SATU
NGOBROL apa saja, kapan sempat, dilakukan semua orang. Memang selalu ada bahan obrolan yang paling menarik.Begitu pula pada satu kampung di tengah kota dekat stasiun kereta api itu.Siapa lagi selebritasnya kalau bukan Rasimah.Perempuan itu sudah menemukan jodoh. Tentu skenario demikian amat mencengangkan. Ada nuansa sedih dan terlunta, ada juga debar dahsyatnya gembira. Meski kemudian.... ah, Â akhirnya...!
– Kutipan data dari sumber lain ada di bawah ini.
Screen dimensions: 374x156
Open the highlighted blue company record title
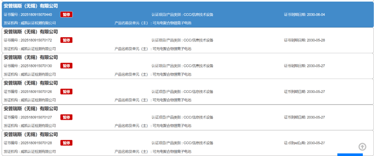coord(31,6)
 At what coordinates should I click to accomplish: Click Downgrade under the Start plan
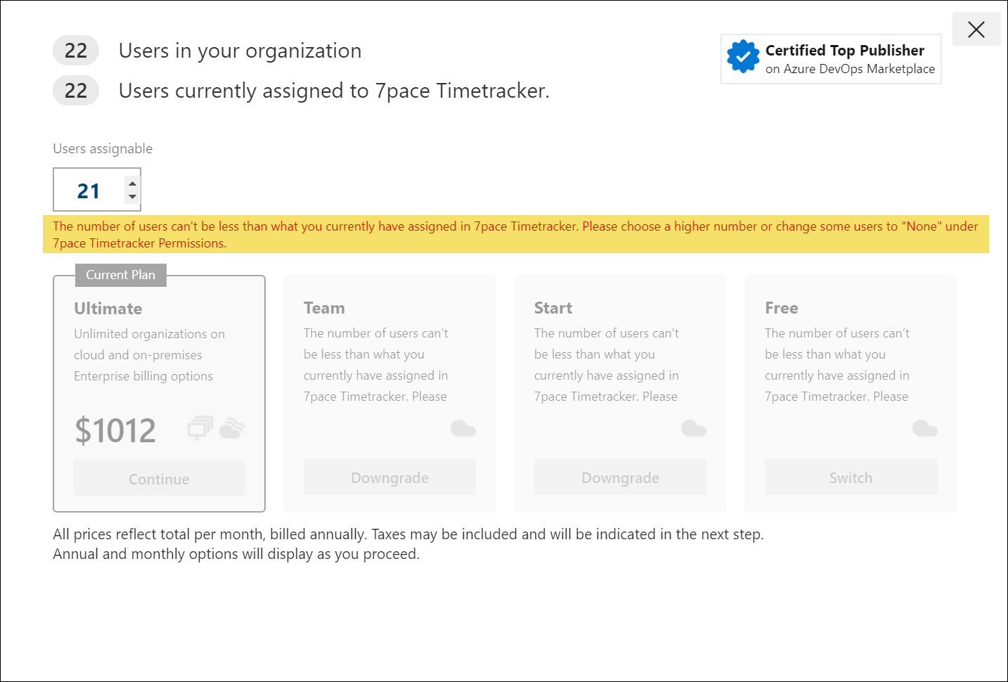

Bagi Rasimah kalau sekedar suami, semalam bisa belasan datang bergilir. Seperti orang melarat pada antri raskin. Tapi jodoh? Berapa banyak orang yang setia menunggu jodoh hingga menjadi patung batu. Tidak sedikit mereka yang terjebak pada petualangan tiada henti. Rasimah sungguh beda. Ia menjadi bahan pergunjingan paling laris seminggu terakhir.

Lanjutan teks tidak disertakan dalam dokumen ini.